If the source is a workstation or server from your LAN, there might be some piece of software which tries to register or update itself. Disable this feature or reconfigure the software to use one of DEFENDO's proxies for its Internet connections. If this is not possible you will have adjust DEFENDO's firewall policy in order to accept direct Internet connections for this software.
Current Windows releases use DNS to manage domain information. The DNS log might reveal attempts to lookup information of the internal windows domains in the Internet. This is usually caused by a misconfigured workstation or server.
In the log you will find lots of DNS requests originating from 127.0.0.1. If these are of type "PTR" the cause is a DEFENDO service which performs reverse lookup on its clients' IPs.
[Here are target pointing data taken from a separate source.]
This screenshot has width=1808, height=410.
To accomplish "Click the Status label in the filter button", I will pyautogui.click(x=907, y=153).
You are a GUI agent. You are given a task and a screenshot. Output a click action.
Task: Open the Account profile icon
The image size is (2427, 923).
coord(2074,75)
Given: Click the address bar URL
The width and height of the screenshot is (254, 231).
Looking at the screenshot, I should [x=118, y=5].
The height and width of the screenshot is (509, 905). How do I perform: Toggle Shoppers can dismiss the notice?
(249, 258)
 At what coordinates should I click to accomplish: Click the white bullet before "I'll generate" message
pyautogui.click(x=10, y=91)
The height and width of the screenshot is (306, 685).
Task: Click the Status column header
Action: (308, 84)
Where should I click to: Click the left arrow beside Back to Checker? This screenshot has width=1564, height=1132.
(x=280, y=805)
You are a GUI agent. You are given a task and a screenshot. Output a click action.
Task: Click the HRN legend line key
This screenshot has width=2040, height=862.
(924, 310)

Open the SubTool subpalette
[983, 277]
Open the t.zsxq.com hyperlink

In older DEFENDO releases the POP3/IMAP4 server triggered most of these. If the reverse lookup is not answered by the local DNS but forwareded to Internet name servers, this explains the frequent dial-up connections as well as delays connecting to DEFENDO's POP3/IMAP4 server. Please refer to ">Configuration checklist" for further information upon this issue.
Note:
The DNS log does not indicate if the reverse lookup has been answered locally or forwareded to Internet name servers. All requests are logged in the same way.
Usually the majority of the type "A" requests originating from 127.0.0.1 are caused by DEFENDO's web proxy. Consider its log to find out which client sent the corresponding requests. If DEFENDO polls a POP server for new mails then for each poll you will find a DNS request for the POP server in the log. The same applies for each outbound email sent through the relay server of your provider.
You will find "MX" requests from 127.0.0.1 only if outbound email is sent directly towards the recipient and not through a relay server. With expensive dial-up lines you should consider to use the relay server of your Internet access provider in order to save money.

Large undeliverable email

Please check the queue of undelivered emails in "Monitoring -> Mail server". Now look at size of the messages in the queue. You will find additional information on mailqueue error messages in >Mailqueue status messages.
The SMTP protocol is used to transmit emails. This protocol was not designed with mass data transport in mind. Sending files by mail doesn't make sense if the total size is more than just a few megabyte. Many Internet mail servers won't accept emails with more than e.g. 5 or 10 MB anyway. Some servers even cut off the connection if the transmition takes longer than e.g. 30 minutes. So please save money and try not to bother others by always compressing attachments, splitting larger files into multiple emails and using protocols suitable for big files (e.g. FTP).

Upstream web proxy not available

DEFENDO's web proxy can be configured to forward requests through the proxy of your provider. If this proxy is not available any longer it can keep the dial-up line online. The log might contain repeating "TCP connection to ... failed" messages. Please remove the provider proxy in DEFENDO's web proxy setup or contact your provider.